Records from a dataset

.....

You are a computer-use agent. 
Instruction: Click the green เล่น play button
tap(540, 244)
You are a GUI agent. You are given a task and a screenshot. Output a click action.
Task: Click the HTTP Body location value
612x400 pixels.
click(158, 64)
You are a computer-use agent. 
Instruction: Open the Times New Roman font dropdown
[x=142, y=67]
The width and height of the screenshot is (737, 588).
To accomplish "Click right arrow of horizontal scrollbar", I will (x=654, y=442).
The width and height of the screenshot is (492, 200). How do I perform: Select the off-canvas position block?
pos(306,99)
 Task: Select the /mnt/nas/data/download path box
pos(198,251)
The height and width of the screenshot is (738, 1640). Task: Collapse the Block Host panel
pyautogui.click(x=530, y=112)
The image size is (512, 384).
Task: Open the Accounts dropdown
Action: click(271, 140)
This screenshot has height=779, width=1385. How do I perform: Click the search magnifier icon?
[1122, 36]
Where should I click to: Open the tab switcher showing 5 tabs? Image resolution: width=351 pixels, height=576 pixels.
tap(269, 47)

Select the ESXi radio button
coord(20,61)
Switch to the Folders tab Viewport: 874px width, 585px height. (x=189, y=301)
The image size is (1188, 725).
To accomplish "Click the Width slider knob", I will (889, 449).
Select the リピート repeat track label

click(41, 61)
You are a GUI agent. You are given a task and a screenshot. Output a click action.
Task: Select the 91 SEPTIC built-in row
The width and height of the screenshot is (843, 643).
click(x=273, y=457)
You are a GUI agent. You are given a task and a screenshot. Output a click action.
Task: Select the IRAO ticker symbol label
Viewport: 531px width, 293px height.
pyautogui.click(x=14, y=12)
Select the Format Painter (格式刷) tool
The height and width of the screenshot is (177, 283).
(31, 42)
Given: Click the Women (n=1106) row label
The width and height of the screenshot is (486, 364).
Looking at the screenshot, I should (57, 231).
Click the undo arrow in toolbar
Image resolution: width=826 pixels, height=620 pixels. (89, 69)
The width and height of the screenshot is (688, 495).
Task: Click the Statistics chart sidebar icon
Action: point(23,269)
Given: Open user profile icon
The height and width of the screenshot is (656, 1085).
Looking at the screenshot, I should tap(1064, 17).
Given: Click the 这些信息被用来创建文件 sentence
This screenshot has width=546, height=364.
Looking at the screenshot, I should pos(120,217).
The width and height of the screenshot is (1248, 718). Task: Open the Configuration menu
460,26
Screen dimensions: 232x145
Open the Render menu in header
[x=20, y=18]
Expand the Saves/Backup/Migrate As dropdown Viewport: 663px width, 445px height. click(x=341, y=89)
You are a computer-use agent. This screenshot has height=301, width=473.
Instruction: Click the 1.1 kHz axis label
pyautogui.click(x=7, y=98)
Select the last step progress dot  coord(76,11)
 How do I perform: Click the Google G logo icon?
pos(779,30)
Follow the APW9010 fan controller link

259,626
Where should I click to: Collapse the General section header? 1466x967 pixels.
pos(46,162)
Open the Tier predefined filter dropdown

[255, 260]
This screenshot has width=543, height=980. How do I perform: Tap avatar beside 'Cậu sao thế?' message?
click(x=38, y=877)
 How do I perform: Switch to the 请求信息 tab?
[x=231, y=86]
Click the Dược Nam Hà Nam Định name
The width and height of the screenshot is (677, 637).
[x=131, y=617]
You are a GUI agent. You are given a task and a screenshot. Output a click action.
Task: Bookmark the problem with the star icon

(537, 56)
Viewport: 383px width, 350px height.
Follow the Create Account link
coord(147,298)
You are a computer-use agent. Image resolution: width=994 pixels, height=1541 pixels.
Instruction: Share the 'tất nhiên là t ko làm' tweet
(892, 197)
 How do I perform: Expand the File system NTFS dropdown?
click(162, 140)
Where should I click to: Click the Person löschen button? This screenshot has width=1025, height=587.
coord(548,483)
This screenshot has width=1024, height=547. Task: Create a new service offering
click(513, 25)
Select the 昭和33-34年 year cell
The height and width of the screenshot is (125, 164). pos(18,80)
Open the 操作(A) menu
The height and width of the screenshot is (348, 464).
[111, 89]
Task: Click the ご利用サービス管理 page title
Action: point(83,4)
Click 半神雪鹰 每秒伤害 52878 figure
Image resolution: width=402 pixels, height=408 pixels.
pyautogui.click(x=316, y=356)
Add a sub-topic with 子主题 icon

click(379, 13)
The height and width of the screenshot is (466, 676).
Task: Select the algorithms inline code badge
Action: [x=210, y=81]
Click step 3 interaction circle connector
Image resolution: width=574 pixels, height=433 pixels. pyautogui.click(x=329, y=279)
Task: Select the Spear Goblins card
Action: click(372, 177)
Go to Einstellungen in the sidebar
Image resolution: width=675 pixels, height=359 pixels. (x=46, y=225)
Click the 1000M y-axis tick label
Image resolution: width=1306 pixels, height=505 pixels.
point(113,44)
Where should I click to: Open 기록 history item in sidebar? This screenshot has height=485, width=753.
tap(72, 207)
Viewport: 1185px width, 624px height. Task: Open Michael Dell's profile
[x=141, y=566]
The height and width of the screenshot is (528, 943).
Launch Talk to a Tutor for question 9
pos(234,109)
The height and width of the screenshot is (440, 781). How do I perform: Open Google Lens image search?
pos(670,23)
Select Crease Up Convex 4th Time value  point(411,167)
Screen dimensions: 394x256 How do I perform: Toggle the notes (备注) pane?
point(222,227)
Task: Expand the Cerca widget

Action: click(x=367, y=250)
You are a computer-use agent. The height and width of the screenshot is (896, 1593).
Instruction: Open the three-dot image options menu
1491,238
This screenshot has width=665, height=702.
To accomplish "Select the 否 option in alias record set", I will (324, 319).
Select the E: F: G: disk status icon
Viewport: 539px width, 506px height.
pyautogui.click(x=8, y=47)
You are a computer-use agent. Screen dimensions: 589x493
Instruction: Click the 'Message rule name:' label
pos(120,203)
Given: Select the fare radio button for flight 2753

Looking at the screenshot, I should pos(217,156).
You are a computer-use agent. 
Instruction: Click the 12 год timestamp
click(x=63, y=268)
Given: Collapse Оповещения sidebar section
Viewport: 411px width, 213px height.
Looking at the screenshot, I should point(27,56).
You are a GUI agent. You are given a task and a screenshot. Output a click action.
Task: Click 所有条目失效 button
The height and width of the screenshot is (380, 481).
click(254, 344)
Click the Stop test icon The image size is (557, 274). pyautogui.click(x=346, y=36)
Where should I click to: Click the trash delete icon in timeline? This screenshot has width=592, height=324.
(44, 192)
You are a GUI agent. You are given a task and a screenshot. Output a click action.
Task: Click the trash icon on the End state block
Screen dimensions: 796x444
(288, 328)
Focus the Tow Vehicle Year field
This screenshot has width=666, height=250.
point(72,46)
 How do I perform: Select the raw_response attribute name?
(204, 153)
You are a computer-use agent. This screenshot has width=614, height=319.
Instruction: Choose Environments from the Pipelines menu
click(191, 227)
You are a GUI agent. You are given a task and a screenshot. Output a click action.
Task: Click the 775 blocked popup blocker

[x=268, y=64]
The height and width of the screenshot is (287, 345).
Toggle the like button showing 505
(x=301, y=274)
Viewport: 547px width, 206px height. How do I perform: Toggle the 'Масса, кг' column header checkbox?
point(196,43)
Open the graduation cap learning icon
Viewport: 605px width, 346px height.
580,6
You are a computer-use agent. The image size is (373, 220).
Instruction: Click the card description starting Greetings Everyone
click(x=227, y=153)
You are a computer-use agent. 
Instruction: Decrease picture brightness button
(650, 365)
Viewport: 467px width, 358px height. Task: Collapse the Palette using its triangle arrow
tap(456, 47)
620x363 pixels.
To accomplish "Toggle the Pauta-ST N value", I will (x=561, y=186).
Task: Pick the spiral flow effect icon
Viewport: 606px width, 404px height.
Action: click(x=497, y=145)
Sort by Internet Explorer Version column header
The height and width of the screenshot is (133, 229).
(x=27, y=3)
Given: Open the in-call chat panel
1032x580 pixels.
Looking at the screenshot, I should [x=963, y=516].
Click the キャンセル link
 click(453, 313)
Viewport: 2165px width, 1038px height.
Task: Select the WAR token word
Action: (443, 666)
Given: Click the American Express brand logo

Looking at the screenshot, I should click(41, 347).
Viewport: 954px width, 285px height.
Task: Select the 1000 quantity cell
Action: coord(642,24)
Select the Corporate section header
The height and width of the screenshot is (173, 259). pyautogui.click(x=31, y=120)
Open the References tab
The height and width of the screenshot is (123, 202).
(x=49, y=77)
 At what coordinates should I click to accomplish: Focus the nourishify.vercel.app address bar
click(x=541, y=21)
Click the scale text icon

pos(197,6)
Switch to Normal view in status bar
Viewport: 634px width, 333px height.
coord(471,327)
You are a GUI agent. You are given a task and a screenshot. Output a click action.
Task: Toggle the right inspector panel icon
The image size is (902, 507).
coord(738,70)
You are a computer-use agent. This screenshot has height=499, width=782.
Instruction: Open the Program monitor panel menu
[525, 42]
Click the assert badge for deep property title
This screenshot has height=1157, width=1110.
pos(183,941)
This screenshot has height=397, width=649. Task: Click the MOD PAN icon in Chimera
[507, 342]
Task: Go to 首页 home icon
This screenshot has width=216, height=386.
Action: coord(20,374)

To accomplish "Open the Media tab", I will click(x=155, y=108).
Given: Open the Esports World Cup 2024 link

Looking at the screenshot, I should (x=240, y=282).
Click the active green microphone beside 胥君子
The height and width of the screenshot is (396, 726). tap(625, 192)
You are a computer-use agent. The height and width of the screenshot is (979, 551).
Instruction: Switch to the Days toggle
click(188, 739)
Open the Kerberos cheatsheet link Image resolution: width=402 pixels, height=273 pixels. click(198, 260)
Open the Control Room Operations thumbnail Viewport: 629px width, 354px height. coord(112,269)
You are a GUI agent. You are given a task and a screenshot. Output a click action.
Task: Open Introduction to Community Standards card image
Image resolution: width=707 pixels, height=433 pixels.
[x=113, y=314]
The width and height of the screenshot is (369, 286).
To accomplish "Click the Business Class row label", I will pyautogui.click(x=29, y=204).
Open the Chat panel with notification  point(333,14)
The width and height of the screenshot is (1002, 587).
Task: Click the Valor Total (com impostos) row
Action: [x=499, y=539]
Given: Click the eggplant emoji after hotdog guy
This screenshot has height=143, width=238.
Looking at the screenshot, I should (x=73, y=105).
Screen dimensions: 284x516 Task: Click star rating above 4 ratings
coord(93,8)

.....

__REQUIRED WORK__. Pull every line with the word "value" from the data.

__YOUR RESPONSE__.
Task: Click the HTTP Body location value
Select Crease Up Convex 4th Time value  point(411,167)
To accomplish "Toggle the Pauta-ST N value", I will (x=561, y=186).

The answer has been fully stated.